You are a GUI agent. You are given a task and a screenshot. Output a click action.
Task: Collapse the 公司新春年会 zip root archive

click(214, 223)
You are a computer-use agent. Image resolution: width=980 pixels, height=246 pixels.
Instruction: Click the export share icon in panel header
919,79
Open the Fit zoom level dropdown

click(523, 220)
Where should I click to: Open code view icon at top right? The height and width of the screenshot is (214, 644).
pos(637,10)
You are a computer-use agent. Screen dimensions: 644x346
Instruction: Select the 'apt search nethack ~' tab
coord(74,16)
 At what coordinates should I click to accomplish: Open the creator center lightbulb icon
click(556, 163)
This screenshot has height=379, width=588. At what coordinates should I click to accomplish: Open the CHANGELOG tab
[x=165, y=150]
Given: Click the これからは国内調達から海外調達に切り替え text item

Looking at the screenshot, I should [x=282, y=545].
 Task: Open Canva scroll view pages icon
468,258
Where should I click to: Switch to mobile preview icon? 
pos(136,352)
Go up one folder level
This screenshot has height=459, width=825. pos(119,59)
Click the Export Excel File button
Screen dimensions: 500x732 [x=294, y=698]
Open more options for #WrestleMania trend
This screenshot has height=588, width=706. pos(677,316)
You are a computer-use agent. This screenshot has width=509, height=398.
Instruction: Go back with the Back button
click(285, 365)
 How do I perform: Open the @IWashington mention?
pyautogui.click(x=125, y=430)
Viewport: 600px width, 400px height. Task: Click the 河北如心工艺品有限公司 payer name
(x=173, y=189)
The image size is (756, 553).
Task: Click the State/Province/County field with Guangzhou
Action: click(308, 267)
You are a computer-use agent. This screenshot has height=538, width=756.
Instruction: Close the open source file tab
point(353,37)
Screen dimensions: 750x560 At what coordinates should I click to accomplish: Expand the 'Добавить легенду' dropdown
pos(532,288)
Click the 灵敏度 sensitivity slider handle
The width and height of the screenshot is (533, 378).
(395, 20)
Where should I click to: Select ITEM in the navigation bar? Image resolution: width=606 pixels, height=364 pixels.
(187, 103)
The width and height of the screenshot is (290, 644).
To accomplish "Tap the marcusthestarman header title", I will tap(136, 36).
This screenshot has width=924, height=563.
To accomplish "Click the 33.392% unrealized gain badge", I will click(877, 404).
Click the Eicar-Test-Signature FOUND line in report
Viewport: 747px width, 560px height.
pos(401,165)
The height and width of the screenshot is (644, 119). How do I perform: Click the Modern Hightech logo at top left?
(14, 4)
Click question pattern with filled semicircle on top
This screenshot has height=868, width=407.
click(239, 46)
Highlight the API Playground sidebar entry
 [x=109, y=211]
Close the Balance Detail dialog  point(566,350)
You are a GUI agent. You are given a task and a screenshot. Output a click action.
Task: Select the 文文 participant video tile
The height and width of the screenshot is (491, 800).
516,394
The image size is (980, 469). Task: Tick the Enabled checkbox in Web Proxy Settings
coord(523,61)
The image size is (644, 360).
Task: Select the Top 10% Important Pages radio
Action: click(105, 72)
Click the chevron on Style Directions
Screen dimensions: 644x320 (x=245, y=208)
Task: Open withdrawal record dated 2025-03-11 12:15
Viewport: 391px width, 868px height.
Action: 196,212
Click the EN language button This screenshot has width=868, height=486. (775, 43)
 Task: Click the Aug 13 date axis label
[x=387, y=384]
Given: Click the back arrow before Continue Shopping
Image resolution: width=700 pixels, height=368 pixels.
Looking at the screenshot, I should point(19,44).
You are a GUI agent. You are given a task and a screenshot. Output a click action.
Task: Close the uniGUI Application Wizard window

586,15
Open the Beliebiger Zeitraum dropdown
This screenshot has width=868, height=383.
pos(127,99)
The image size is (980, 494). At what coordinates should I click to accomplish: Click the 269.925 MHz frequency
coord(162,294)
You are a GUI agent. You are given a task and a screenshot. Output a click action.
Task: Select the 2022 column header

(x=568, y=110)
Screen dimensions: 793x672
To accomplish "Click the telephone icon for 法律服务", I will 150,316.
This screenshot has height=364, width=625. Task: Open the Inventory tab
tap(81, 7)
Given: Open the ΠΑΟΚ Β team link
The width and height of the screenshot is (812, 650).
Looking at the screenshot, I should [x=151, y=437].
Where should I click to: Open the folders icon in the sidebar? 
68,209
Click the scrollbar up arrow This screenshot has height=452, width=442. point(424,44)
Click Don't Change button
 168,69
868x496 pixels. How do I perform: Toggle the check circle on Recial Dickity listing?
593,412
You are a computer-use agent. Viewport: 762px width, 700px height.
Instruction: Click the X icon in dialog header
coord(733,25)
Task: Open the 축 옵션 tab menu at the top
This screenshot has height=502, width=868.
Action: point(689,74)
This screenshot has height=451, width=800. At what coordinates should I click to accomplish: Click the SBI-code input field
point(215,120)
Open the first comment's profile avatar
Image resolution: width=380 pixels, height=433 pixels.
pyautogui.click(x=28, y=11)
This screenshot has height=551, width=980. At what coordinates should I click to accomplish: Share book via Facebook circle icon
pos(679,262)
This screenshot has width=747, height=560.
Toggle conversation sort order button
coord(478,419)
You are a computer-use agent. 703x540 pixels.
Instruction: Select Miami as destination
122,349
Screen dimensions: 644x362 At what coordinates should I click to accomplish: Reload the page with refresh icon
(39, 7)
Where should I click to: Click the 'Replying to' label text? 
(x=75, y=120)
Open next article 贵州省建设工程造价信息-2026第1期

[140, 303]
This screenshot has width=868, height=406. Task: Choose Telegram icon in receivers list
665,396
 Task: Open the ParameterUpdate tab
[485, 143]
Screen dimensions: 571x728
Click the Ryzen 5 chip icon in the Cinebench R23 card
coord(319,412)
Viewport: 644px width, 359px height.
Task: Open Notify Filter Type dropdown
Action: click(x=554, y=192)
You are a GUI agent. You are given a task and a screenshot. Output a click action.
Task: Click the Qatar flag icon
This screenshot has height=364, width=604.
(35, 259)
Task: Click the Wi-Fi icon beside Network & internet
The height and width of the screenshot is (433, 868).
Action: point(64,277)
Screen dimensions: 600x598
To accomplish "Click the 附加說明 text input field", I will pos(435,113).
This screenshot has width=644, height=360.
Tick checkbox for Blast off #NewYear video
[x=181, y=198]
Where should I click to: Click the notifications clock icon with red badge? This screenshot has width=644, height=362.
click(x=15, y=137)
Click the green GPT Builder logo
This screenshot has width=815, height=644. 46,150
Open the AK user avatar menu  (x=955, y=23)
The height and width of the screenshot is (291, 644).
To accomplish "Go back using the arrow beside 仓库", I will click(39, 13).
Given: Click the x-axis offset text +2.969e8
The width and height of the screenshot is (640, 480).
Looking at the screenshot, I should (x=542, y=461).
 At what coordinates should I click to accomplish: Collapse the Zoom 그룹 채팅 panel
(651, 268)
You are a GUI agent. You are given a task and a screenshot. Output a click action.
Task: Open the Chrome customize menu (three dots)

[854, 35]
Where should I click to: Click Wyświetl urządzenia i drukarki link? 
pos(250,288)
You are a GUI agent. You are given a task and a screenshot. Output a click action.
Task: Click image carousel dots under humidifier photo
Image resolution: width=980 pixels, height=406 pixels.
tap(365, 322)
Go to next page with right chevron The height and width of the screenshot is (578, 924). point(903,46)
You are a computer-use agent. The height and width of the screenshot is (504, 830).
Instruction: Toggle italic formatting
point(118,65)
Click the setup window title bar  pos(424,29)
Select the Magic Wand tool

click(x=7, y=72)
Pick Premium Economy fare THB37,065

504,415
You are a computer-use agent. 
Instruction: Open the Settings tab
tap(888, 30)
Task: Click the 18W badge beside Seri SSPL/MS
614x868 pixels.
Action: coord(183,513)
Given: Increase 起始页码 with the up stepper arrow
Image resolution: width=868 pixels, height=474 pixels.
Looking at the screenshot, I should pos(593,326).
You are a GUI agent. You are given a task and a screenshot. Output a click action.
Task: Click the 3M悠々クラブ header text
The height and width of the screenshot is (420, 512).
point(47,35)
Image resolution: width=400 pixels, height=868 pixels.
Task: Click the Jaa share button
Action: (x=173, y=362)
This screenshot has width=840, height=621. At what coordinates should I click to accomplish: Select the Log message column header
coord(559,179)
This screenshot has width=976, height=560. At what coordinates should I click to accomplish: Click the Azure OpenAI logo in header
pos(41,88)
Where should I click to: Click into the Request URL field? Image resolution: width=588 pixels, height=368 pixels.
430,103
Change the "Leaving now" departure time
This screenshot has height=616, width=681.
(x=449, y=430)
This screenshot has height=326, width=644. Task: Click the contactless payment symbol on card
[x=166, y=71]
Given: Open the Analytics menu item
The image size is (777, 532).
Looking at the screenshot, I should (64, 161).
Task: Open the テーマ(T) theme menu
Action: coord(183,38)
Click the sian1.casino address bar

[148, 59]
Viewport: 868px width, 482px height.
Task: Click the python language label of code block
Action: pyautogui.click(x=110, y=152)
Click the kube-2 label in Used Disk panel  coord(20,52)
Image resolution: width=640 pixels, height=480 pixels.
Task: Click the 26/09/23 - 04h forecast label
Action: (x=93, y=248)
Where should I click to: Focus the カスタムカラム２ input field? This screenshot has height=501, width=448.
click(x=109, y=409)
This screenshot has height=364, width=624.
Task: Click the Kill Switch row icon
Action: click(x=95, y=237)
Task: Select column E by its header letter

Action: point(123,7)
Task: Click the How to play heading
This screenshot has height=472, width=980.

# [To do]
Beginning at the line above that contains "This screenshot has height=364, width=625.", return each line exactly through the line that contains "Screen dimensions: 571x728", and no others.

# [Solution for this task]
This screenshot has height=364, width=625. Task: Open the Inventory tab
tap(81, 7)
Given: Open the ΠΑΟΚ Β team link
The width and height of the screenshot is (812, 650).
Looking at the screenshot, I should [x=151, y=437].
Where should I click to: Open the folders icon in the sidebar? 
68,209
Click the scrollbar up arrow This screenshot has height=452, width=442. point(424,44)
Click Don't Change button
 168,69
868x496 pixels. How do I perform: Toggle the check circle on Recial Dickity listing?
593,412
You are a computer-use agent. Viewport: 762px width, 700px height.
Instruction: Click the X icon in dialog header
coord(733,25)
Task: Open the 축 옵션 tab menu at the top
This screenshot has height=502, width=868.
Action: point(689,74)
This screenshot has height=451, width=800. At what coordinates should I click to accomplish: Click the SBI-code input field
point(215,120)
Open the first comment's profile avatar
Image resolution: width=380 pixels, height=433 pixels.
pyautogui.click(x=28, y=11)
This screenshot has height=551, width=980. At what coordinates should I click to accomplish: Share book via Facebook circle icon
pos(679,262)
This screenshot has width=747, height=560.
Toggle conversation sort order button
coord(478,419)
You are a computer-use agent. 703x540 pixels.
Instruction: Select Miami as destination
122,349
Screen dimensions: 644x362 At what coordinates should I click to accomplish: Reload the page with refresh icon
(39, 7)
Where should I click to: Click the 'Replying to' label text? 
(x=75, y=120)
Open next article 贵州省建设工程造价信息-2026第1期

[140, 303]
This screenshot has width=868, height=406. Task: Choose Telegram icon in receivers list
665,396
 Task: Open the ParameterUpdate tab
[485, 143]
Screen dimensions: 571x728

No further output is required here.